▶ _PAGE EXCERPT_:
Get some counselling OP. Act on the advice you receive from WA. I promise, and many on here will assure you, that in a couple of years, free of this you will look back and marvel that you felt unable to act. As so many of us have done, you will wonder how and why you felt paralysed and overwhelmed for so long. Free yourself. It will be a better life for you.

PinkSyCo · 02/01/2022 19:49

I guess I lose the man I love who I've been with for many years who I'd have liked a future with.

Which will be hard for you, but surely better than continuing to live with a man who doesn’t love you back and his rude and disrespectful son.

gingerbiscuits · 02/01/2022 20:07

@Imabouttoexplode Please reach out to someone 'in real life' & let them know what you're going through. It sounds as though you really could do with some emotional support to deal with all of this. X

Skeumorph · 02/01/2022 20:12

@Imabouttoexplode

I guess I lose the man I love who I've been with for many years who I'd have liked a future with.
A prick who treats you like you are nothing and would throw you off a bridge so as not to cause his rude arse of a son the smallest moment of discomfort.

Great future, yeah.

viques · 02/01/2022 20:22

@Imabouttoexplode

I guess I lose the man I love who I've been with for many years who I'd have liked a future with.
Not necessarily, maybe he needs reminding of the strong clever intelligent independent woman he fell in love with. She seems to have got a bit lost.
flowersforbrains · 02/01/2022 20:23

@Imabouttoexplode

I guess I lose the man I love who I've been with for many years who I'd have liked a future with.

▶ _EXERCISE INSTRUCTIONS_:
[1] In the forum thread, what does one reply suggest the man may need reminding of?
[2] Write a continuation of the forum thread, picking up after its final quoted sentence.
The lines after this point are not needed.

▶ _DATASET EXCERPTS_:
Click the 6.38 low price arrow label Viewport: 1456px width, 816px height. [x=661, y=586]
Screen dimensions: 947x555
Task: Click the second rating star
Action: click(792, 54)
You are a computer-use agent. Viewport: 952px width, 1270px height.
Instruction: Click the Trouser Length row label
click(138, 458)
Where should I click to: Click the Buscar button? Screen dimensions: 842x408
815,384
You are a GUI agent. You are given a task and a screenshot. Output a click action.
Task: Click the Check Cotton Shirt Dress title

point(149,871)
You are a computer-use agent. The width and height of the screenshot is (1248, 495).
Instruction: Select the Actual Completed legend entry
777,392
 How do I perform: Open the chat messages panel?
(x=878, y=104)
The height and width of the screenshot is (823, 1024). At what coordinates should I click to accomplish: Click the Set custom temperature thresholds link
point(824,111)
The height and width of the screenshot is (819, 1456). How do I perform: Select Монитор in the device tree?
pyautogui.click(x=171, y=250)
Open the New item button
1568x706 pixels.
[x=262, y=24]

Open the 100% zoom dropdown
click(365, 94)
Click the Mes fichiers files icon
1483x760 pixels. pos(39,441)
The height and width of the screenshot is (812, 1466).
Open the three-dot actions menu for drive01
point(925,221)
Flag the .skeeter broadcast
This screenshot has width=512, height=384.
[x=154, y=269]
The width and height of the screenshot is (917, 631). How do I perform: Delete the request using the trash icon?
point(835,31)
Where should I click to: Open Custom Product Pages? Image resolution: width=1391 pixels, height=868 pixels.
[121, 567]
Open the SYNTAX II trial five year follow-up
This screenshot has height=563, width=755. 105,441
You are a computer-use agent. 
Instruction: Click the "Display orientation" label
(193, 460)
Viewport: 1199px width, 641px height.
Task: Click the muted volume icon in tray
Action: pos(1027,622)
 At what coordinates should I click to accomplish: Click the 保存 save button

▶ _PER-TASK ANSWERS_:
[1] The strong, clever, intelligent, independent woman he fell in love with.

[2]
With someone who can't put your needs first? Who throws a fit and threatens to leave whenever you try to raise the issue.

I'm afraid you need to raise the bar.

After 18 years where exactly do you see this relationship going? It seems very slow going and hard work.

skybluee · 02/01/2022 21:02

They just sound horrible, like they know they're upsetting you and don't care.

There is no reason to wee in the garden when there's a toilet. It's just not on and is gross. As for the cigarettes, the ash should neatly go in an ashtray and not make a mess and the butts be disposed of too.

I don't really know what to say as you seem to indicate it's pointless to talk to them and will cause more strife. Personally I'd probably have one last go for the sake of the relationship, talk to your partner not the son and emphasise the good points and then say how much the other stuff is upsetting you and you don't want to feel like that. See what he says. You will have an answer either way.